NEWARK, N.J. (CBSNewYork/AP) -- New Jersey Gov. Chris Christie's former deputy chief of staff testified Friday in her criminal trial that she told him about a traffic study on the George Washington Bridge before sending an email that it was "time for some traffic problems,'' which prosecutors say started a political revenge plot.
Bridget Kelly is accused of plotting with two other former Christie allies to close lanes on the bridge that connects New Jersey and New York as revenge against a Democratic mayor who wouldn't endorse the Republican governor's re-election effort in 2013.
Breaking her silence for the first time in three years, Kelly testified in her own defense Friday. She maintained that she believed the lane closings to be part of a Port Authority of New York and New Jersey traffic study. She is on trial along with former Port Authority of New York and New Jersey executive Bill Baroni.
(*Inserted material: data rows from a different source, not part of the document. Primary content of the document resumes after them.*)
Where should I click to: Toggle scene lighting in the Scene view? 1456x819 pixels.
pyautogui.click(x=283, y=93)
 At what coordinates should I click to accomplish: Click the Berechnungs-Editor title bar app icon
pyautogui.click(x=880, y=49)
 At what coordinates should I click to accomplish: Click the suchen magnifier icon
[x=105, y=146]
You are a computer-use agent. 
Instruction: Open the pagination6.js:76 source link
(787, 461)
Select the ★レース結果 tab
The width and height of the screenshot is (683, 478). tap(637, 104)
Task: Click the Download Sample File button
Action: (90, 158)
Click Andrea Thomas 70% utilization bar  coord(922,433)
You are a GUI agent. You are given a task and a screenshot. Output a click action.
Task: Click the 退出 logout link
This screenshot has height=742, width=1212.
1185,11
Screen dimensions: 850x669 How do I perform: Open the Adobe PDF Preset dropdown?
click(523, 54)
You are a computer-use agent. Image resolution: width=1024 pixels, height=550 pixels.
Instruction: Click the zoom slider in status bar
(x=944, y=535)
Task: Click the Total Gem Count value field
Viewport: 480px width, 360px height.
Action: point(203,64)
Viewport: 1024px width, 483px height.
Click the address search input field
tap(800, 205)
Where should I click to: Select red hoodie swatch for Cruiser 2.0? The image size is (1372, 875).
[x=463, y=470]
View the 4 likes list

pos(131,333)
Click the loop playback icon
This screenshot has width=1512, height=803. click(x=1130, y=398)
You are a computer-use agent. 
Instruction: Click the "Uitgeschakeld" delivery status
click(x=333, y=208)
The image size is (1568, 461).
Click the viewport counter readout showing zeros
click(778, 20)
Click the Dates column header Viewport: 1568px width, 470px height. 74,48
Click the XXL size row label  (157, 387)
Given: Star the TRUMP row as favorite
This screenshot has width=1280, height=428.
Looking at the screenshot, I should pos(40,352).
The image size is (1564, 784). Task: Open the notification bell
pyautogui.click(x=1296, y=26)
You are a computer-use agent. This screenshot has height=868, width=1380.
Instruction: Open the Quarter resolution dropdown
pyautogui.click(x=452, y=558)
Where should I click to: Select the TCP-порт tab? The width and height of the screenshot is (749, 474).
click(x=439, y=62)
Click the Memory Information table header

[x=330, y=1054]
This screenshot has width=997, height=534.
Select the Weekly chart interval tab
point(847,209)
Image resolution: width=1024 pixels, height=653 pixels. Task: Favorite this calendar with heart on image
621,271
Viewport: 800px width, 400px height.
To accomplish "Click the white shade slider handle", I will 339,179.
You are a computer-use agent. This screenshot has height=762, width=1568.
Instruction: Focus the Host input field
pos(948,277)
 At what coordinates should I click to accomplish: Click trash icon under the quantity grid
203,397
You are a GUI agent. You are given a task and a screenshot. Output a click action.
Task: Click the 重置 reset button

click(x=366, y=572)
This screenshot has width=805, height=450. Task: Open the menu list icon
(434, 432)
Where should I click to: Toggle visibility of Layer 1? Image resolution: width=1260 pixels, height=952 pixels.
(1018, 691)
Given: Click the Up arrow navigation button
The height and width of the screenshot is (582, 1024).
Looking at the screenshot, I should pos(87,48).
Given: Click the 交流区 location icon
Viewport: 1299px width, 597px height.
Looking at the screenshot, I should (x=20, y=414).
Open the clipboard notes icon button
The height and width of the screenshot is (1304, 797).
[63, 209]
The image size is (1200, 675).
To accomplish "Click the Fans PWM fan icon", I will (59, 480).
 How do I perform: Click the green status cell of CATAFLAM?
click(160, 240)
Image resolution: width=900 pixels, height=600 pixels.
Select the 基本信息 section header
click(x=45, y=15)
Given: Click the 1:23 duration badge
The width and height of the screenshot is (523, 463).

David Wildstein, a former Port Authority staffer, previously pleaded guilty in the case and is the prosecution's key witness. The self-described mastermind of the plot, Wildstein has said the traffic study was just a cover story.
Kelly said Friday that Wildstein told her the traffic study would cause "tremendous traffic problems'' in Fort Lee, but would ultimately help traffic flow. She said Wildstein suggested holding an event at the bridge with banners saying "Thanks, Governor Christie.''
As CBS2's Meg Baker reported, Kelly said when she took the idea to Christie the governor responded by saying 'That's So Wally.'
Wally for 'Wally Edge' Wildstein's political blog name.
Kelly said she warned the governor about potential traffic problems.
He then asked how their relationship was with Fort Lee Mayor Mark Sokolich, she said.
That's when she sent the now infamous email -- 'time for some traffic problems in Fort Lee.'
The release of the "traffic study'' email was what blew the scandal into full public view and led to Christie firing Kelly and his campaign manager, Bill Stepien.
"I'm pretty sure if I said it's time for a traffic study in Fort Lee, we wouldn't all know each other,'' Kelly said.
On the stand Kelly said she as just using Wildstein's words and wished she used the word 'study.'
Sometimes in tears, Kelly depicted a constant state of anxiety working in Christie's office. She also testified that Christie once threw a water bottle at her, angry that she suggested he introduce local political leaders at an unrelated event. She responded "yes'' when her attorney asked her if she was afraid of Christie.
"As she testified it was an emotional experience," attorney Michael Critchley said.
While on the stand, Kelly described being in a constant state of anxiety -- in fear for her job is an event that she set up did not go as the governor planned.
One of those times was September 12, 2013, the last day of the lane closures.
There was a fire on the Seaside Park Boardwalk. Kelly was tasked with organizing an event between the governor and business owners effected by the fire for that Saturday.
While briefing the governor and suggesting that he start off by introducing everyone involved, she claims he said, "what do I look like, a (expletive) game show host?" Before throwing a water bottle at her.
Mike DuHaime, one of Christie's top political advisers, testified that he told Christie ahead of a news conference two months after the lane closures that Kelly and Stepien knew about them.
At the Dec. 13, 2013, news conference, Christie told reporters that no one in his administration other than Wildstein knew about the closings. Asked whether he could say with certainty that no other knew about the plot, Christie said that he had no reason to believe that.
He said he asked everyone on his senior staff to tell him if they had any knowledge ``and they've all assured me that they don't.'' He said that Stepien "assured me the same thing.''
Stepien's attorney has previously said his client did not engage in wrongdoing of any kind.
Christie has denied he had any knowledge about the lane closures and hasn't been charged.
Critchley, has said he wouldn't rule out calling the governor himself to testify.
"Considering calling anybody that I think is relevant by way of testimony that's necessary to prove my client's innocent, it includes everyone and excludes no one," Critchley told WCBS 880's Kelly Waldron. "We'll just see. I'm not looking to make this sensational."
A recent poll found 52 percent of New Jersey residents think there is sufficient proof that the governor knew about the closures and didn't stop them.
Fort Lee residents also don't buy the repeated denials.
"Something that big don't go down unless somebody knows what's going on and that's coming right from the top," one resident said.
"He's the governor, how could you not know what's going on?" another resident said.